• Requirement A: Display each line of the rows that contains the string "showing".

• Text segment:
━━━━

Sister Stories

by John Hamilton Farr on August 26, 2010 · 14 comments

in Teresa

“Teresa idolized you, did you know that?” (Thus wrote cousin Joyce…)

No, I didn’t, actually. As I told my wife this afternoon, “Maybe if I had, I’d have behaved better.” The last 10 years, especially. What with the chaos of the move to New Mexico and subsequent turmoil, lack of funds, and generally having my head up my ass, I didn’t manage to get down to Austin once in all that time. She made it up here twice, though. [Pictured below with her husband at our rented digs in San Cristobal in early 2001]

I had a tendency to hide out then, feeling ashamed at not living up to my full potential, if that makes any sense. The incredibly stressful relocation and subsequent impoverishment, especially after the dot-com bust, left me feeling like one miserable excuse for a grownup, and I wanted to be able to “walk tall” if I went down to visit, instead of being such a distraught, needy bastard.

━━━━

• Requirement B: In the post, where was the rented place shown in the early 2001 picture?

━━━━

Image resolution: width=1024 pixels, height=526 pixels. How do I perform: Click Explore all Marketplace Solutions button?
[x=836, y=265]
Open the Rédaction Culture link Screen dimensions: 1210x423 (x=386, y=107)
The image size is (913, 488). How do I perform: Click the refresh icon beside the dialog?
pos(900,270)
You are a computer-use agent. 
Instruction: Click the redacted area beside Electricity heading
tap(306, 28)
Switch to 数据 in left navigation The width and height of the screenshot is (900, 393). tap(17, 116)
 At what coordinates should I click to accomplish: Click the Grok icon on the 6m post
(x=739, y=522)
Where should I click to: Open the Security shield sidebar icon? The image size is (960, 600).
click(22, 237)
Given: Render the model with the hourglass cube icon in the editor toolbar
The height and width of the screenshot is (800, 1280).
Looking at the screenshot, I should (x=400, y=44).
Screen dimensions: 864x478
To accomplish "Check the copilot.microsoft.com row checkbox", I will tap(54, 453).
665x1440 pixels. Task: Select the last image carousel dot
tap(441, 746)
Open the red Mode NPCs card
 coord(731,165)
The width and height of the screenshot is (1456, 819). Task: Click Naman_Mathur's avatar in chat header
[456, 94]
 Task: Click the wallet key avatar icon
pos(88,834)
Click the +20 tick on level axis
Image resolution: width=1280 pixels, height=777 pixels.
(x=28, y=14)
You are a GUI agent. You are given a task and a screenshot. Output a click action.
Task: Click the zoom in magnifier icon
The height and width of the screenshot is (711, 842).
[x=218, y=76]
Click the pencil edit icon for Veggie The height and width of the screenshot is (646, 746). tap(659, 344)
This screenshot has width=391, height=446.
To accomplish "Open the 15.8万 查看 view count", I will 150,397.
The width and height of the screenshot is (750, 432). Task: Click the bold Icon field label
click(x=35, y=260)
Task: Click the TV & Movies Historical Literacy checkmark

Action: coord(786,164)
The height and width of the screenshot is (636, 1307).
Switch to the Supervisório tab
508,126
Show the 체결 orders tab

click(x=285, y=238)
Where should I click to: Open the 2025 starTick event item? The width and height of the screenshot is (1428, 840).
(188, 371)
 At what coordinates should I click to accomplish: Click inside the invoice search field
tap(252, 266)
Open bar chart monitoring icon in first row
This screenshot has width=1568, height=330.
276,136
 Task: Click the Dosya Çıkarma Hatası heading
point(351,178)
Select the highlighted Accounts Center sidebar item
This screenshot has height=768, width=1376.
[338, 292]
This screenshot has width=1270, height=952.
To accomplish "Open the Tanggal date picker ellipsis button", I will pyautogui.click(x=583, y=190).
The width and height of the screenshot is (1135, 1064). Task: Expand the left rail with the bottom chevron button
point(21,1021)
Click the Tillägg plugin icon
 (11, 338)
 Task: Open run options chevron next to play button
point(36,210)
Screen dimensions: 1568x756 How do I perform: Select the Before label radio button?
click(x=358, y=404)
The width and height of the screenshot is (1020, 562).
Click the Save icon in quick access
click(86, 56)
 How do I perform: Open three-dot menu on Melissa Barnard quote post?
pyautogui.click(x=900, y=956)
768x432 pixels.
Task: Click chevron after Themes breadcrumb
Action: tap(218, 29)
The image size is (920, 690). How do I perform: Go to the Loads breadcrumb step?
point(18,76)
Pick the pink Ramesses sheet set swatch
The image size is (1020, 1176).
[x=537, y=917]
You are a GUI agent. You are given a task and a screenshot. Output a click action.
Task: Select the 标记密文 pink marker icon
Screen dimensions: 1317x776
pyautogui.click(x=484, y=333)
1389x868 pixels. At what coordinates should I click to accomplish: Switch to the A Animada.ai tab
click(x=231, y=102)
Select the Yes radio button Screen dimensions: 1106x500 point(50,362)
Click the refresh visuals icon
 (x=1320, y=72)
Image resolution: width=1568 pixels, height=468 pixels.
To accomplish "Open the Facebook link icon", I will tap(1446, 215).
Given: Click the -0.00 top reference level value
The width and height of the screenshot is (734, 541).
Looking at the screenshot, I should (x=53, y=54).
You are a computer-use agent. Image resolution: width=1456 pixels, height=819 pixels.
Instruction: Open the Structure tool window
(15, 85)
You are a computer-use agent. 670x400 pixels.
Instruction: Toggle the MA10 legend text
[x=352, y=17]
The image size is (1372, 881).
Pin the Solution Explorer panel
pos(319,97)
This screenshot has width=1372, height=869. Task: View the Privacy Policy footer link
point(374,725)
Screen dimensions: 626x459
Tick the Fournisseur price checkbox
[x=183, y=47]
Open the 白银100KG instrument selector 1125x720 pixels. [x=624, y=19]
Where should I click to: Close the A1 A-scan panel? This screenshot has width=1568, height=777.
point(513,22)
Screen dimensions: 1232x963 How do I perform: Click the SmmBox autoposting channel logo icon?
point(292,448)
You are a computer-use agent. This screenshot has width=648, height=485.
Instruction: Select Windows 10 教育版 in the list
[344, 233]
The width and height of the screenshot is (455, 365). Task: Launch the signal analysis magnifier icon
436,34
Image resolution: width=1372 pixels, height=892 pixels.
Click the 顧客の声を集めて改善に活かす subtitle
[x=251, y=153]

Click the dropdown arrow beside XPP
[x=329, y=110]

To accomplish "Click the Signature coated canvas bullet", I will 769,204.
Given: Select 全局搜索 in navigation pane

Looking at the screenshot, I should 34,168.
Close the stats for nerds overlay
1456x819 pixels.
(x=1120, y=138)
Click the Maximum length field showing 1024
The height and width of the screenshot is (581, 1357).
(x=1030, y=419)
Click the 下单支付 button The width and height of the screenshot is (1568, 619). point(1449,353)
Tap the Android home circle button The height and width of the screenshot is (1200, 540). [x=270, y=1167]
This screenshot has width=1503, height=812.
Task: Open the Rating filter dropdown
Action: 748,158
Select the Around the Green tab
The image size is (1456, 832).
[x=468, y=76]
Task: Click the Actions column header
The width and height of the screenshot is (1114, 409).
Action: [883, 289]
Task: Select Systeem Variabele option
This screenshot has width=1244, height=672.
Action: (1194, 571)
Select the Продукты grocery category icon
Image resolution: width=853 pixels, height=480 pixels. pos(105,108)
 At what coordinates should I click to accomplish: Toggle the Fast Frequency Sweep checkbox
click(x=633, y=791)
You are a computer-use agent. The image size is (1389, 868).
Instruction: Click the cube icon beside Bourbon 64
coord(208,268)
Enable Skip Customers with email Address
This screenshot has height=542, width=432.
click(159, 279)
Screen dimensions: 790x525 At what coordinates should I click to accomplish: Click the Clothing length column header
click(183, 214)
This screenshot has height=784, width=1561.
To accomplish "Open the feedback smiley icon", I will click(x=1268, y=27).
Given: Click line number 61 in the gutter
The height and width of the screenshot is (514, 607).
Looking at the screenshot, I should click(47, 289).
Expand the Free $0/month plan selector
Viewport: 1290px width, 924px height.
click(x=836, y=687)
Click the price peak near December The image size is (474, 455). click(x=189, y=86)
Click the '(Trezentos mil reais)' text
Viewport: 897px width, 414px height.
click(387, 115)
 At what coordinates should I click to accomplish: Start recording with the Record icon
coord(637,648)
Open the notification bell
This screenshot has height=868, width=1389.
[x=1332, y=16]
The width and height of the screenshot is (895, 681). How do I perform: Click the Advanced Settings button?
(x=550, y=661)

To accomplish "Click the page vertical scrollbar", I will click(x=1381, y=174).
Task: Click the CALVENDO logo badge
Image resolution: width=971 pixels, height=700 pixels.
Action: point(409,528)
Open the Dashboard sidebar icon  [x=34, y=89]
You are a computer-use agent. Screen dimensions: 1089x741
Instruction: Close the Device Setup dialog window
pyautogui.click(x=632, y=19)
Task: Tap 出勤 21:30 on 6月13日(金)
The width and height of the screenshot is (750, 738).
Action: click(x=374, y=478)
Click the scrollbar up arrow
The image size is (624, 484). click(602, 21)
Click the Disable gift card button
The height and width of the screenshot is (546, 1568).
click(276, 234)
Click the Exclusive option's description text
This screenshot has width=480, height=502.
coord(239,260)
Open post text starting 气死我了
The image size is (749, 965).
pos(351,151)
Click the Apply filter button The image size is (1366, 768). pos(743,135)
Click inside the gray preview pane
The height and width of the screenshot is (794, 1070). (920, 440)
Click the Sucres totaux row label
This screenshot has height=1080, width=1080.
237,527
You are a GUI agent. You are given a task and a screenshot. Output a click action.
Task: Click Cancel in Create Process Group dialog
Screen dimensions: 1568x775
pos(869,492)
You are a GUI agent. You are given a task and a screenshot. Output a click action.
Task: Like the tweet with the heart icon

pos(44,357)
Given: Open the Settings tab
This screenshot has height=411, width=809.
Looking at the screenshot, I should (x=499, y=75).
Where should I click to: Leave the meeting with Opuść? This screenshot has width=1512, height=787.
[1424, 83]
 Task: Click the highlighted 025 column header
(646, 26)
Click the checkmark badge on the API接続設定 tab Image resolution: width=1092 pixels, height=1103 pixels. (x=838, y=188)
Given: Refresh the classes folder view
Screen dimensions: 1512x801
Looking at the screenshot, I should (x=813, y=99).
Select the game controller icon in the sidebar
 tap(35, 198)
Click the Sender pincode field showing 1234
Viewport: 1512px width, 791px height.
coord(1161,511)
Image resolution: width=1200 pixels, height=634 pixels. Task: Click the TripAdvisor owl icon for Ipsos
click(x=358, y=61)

━━━━

• Full solution A:
Click the Maximum length field showing 1024
Click the Sender pincode field showing 1234

• Full solution B: San Cristobal.